Maintenance window scheduled to begin at February 14th 2200 est. until 0400 est. February 15th


Forgot Password?

    Defense Visual Information Distribution Service Logo

    NATO observes unmanned aircraft

    NATO observes unmanned aircraft

    Photo By Sgt. William Hill | A developer from the 711th Human Performance Wing, Wright-Patterson Air Force Base,...... read more read more



    Story by Sgt. William Hill 

    Camp Atterbury Indiana

    CAMP ATTERBURY JOINT MANEUVER TRAINING CENTER, Ind. – NATO representatives from around the world visited Camp Atterbury Joint Maneuver Training Center, Ind., May 6, to observe unmanned aerial vehicle flight tests.

    UAVs are remotely piloted unmanned aircraft, meaning an aircraft that can be flown without a human crew on board.

    They can be used as a surveillance system, keeping servicemembers out of the cockpit and away from danger.

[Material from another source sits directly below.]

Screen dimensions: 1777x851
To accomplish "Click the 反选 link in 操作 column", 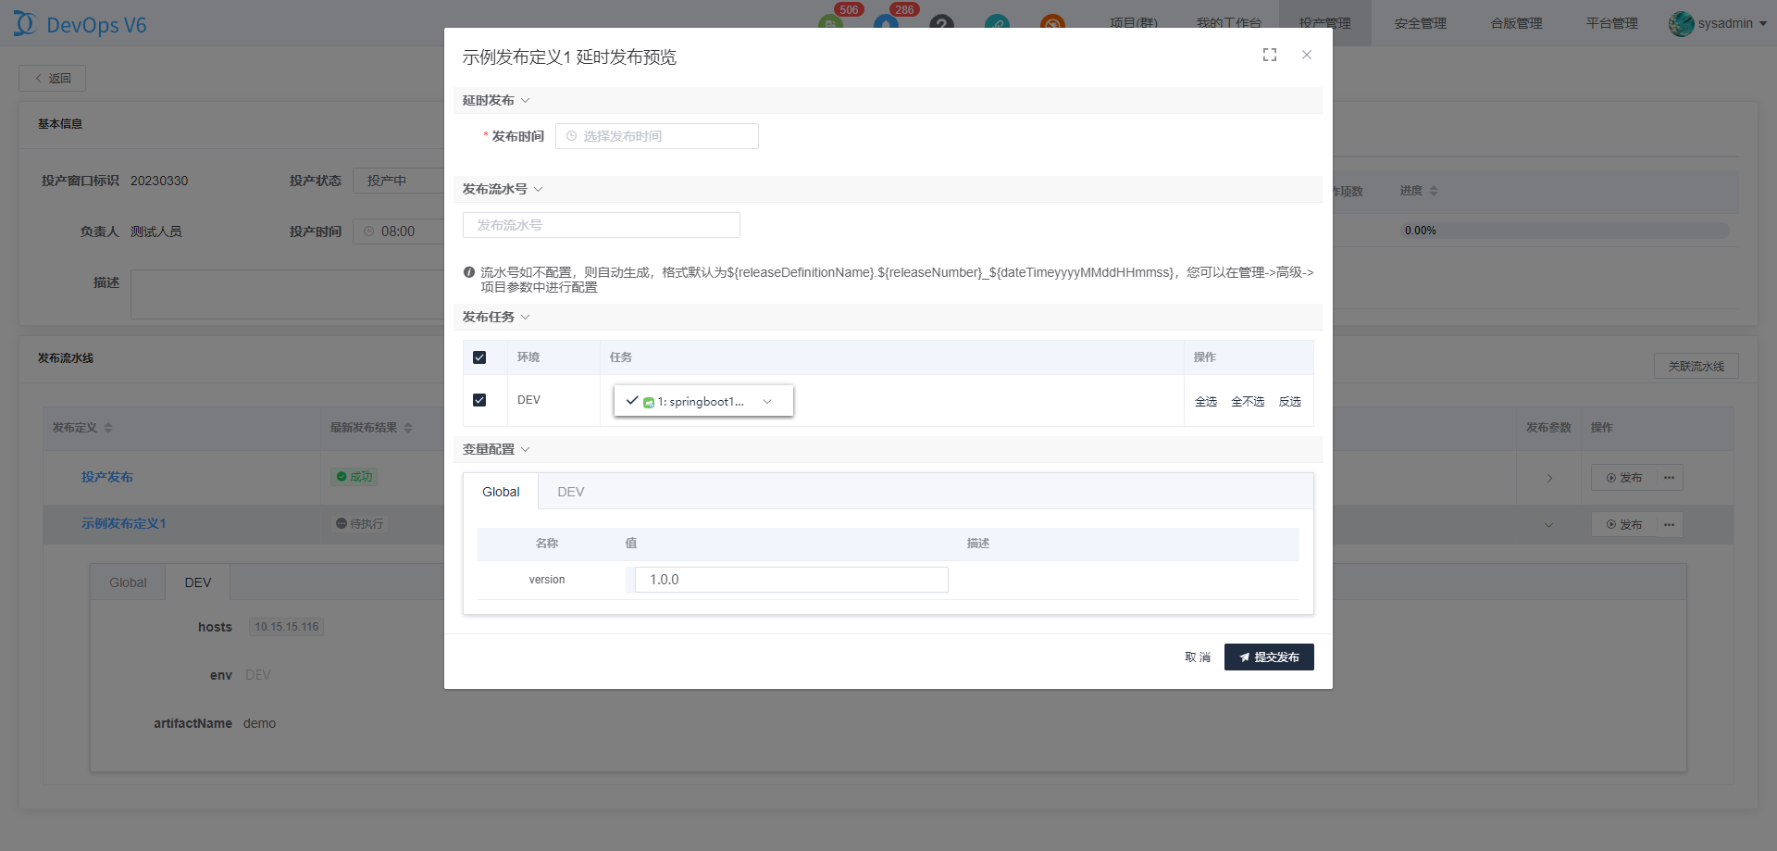I will pos(1289,401).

    Representatives from seven NATO countries along with representatives from each branch of the U. S. military viewed the UAV exercise.

    Developers from the 711th Human Performance Wing, Wright-Patterson Air Force Base, Ohio, demonstrated how a single person can operate multiple UAVs to monitor different locations.

    Doug Zimmer, UAV program manager from Wright-Patterson Air Force Base, said his team studied technologies that will help one UAV operator fly up to four UAVs at the same time.

    "Being able to fly four UAVs [simultaneously] will lessen your logistic foot print and requires less people," he said. "Right now it takes several people to operate one UAV."

    Mark Draper, chairman of the NATO task group, said the group of representatives focuses on how to use multiple unmanned systems to perform various missions.

    "Each one of these researchers [plays a vital role] in multiple vehicle control and each of them brings lessons learned, questions, and ways to solve those questions to the team as we learn from each other." said Draper.

    Leo Vanbreda, NATO representative for the Netherlands, said he enjoyed the demonstration because he has never seen the sensory images in actual flight, only in simulations.

    "I appreciate to see how the system works, and how the images are projected on the screen," Vanbreda said, commenting on the surveillance capability of the UAV.

    The NATO team will take what they learned here back to their countries and share the technology to help build better surveillance systems.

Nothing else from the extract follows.